Le peuple grec devint dès ce moment l’allié naturel et le secret complice des Albanais ; des Roumains, des Serbes, des Bulgares, et vit en eux, non plus comme autrefois des étrangers à expulser ou à soumettre, mais des chrétiens aspirant comme lui à la délivrance. Qu’on ne s’abuse pas cependant sur la force de cette alliance au point de vue politique, ni sur le caractère du sentiment chrétien qui l’a formée. Cette alliance, toute de sympathie, n’aboutit jamais à une action d’ensemble bien concertée, ou, si l’on veut, à une sorte de fédération militaire. Chaque race applaudissait volontiers au succès des autres, profitait avec joie, quand elle le pouvait, des embarras créés à l’ennemi commun, mais ne combattait guère que pour elle-même et à son heure. Quant à la religion, elle entrait en effet pour beaucoup dans la haine qu’inspiraient les Turcs, et sous ce rapport elle fut un des éléments les plus actifs du patriotisme renaissant ; mais elle parlait au cœur des Grecs plus qu’à leur imagination ; elle dirigeait plus facilement leurs bras que leur intelligence. Elle se modifie même d’une façon assez heureuse à ce moment de leur histoire. les dissensions monacales, les aberrations mystiques, ces dernières passions d’un peuple déchu et désœuvré à qui son gouvernement n’avait pas laissé d’occupations plus mâles, tout cela s’évanouit presque en même temps que les puérilités de l’étiquette de cour et les sottes intrigues des « clarissimes » et des « illustrissimes. » La réaction est telle que les poètes klephtiques iront bientôt chercher leurs inspirations, dans les vagues souvenirs de la Grèce païenne et libre plutôt que dans les lâches enseignemens d’une théologie depuis des siècles façonnée au goût des autocrates ; Proscrits et fuyards s’assemblent dans les montagnes ; l’Olympe rouvre à ses vieux enfans ses flancs miraculeux, et au sortir de ces retraites sacrées, quand ils apparaissent dans la plaine le poignard à la ceinture, le mousquet sur l’épaule, déjà vous ne reconnaissez plus en eux les Grecs du bas-empire. Chasseurs, pâtres, guerriers, ce sont de nouveaux hommes, plus semblables à beaucoup d’égards aux rudes compagnons d’Achille qu’aux timides sujets du dernier Constantin. Alors la poésie renaît avec ces héroïques personnalités qu’étouffait naguère la discipline impériale. Dans cette société brusquement ramenée aux mœurs de son berceau, les rhapsodes marchent à côté des chefs.
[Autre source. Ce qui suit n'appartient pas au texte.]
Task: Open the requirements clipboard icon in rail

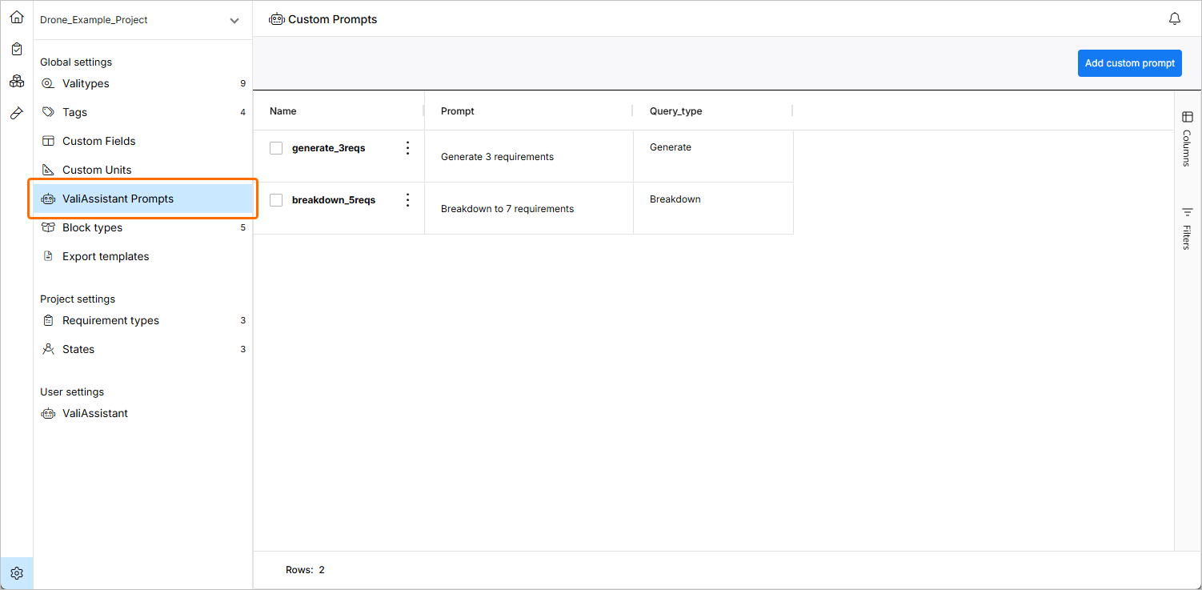Action: point(17,49)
Kostas Boukovalas a pour confident un « chanteur rustique » nommé Noghiatis. Dans un autre chant, un jeune klephte, fier comme le paon des forêts (paunasul codrilor) de la ballade roumaine, prend lui-même son tambouro pour chanter le bonheur et la gloire de sa vie indépendante. Les chants se mêlaient même au bruit de la bataille. Kazavernis est cerné par les Turcs ; trois jours il combat « sans pain, sans eau, » ses pallicares exténués remettent l’épée dans le fourreau ; mais son ardeur est telle qu’il ranime le courage de ses braves, « et Kazavernis faisait le tour du rocher en chantant. » Il faut que cet usage ait été répandu parmi les klephtes, car Katarakhias, voulant amener les Turcs sans défiance jusqu’à l’embuscade qu’il leur a tendue, recommande à ses pallicares de s’interdire « les chansons » qu’ils avaient coutume d’entonner, parfois peut-être d’improviser à l’approche des Ottomans.

Un klephte célèbre, devenu un des héros de la guerre de l’indépendance, T. Kolokotronis, en a déjà fait la remarque, tout chant klephtique, quelqu’en soit l’auteur, ressemble au bulletin d’un capitaine : c’est l’histoire naïve, sincère, passionnée, d’un combat ou d’une embuscade. En lisant ces hymnes des Tyrtées de la Thessalie et de l’Acarnanie, on respire l’air âpre, et vif de la montagne, l’odeur de la poudre, on entend les cris des combattans, on est transporté sur le théâtre de la lutte acharnée de deux races, de deux religions, de deux mondes irréconciliables. Pendant quatre siècles, le klephte improvisateur célébra, le sabre à la main, sur les monts habités autrefois par les dieux immortels, les exploits des vainqueurs et la mort intrépide des patriotes vaincus.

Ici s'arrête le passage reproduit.